September 02, 2022
Philadelphia residents should cut their water usage by 3 to 6 gallons each day until a newly-declared drought watch is lifted, Pennsylvania officials say.
The same recommendations applies to people in Bucks, Delaware and Montgomery Counties. They're among 36 counties that have been placed under a drought watch by the Department of Environmental Protection due to dry conditions.
"We're asking Pennsylvanians in all of these counties to use water wisely and follow simple water conservation tips to ease the demand for water," DEP acting Secretary Ramez Ziadeh said.
Here's how people can reduce their water usage, per DEP:
• Only run water when necessary. That includes turning off the faucet when a brushing your teeth.
• Wash clothes or dishes less frequently by doing full loads in the washing machine and dishwasher
• Water the base of garden plants during cooler hours to avoid wasting water through evaporation
• Avoid washing your car
• Avoid watering lawns. When doing so, apply no more than 1 inch of water.
• Check for appliance leaks that allow water to be wasted
• Sweep driveways and sidewalks instead of using water to clean the surfaces
• Replace older appliances with high efficiency models that use less energy and water
• Install low-flow plumbing fixtures and aerators on faucets
• Repurpose rainwater by setting up a rain barrel
DEP determines drought conditions by monitoring four indicators – precipitation, surface water flow from rivers and streams, groundwater level and soil moisture.

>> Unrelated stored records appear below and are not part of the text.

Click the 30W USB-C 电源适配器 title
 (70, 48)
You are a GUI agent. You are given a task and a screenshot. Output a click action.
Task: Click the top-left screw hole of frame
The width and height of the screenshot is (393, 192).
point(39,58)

The intensity of a drought is defined by a classification scale that ranges from abnormally dry to exceptional drought.
Most of Philadelphia and parts of Bucks, Delaware and Montgomery counties are abnormally dry, according to the U.S. Drought Monitor. The rest of Bucks County is in a moderate drought.
When conditions are abnormally dry, crop growth becomes stunted, lawns brown, surface levels drop and the risk of wildfires rises. In moderate drought conditions, trees and landscaping becomes stressed, hay and grain yields drop, the use of irrigation increases, and reservoir and lake levels drop below normal capacity.

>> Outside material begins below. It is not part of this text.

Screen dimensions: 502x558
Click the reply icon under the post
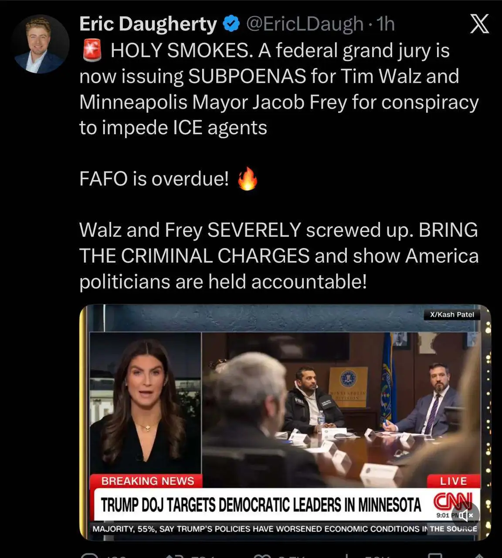(90, 555)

Two public water suppliers in Potter and Lycoming counties are requiring their customers conserve water. Another six suppliers, mostly in Central Pennsylvania, are asking customers to voluntarily reduce their water usage.
Last month, New Jersey issued a statewide drought watch and asked residents to conserve water. As of Tuesday, 95% of the state was abnormally dry – or worse, according to the U.S. Drought Monitor. In South Jersey, portions of Burlington and Gloucester counties were experiencing moderate drought conditions. At the shore, all of Cape May County was under severe drought conditions.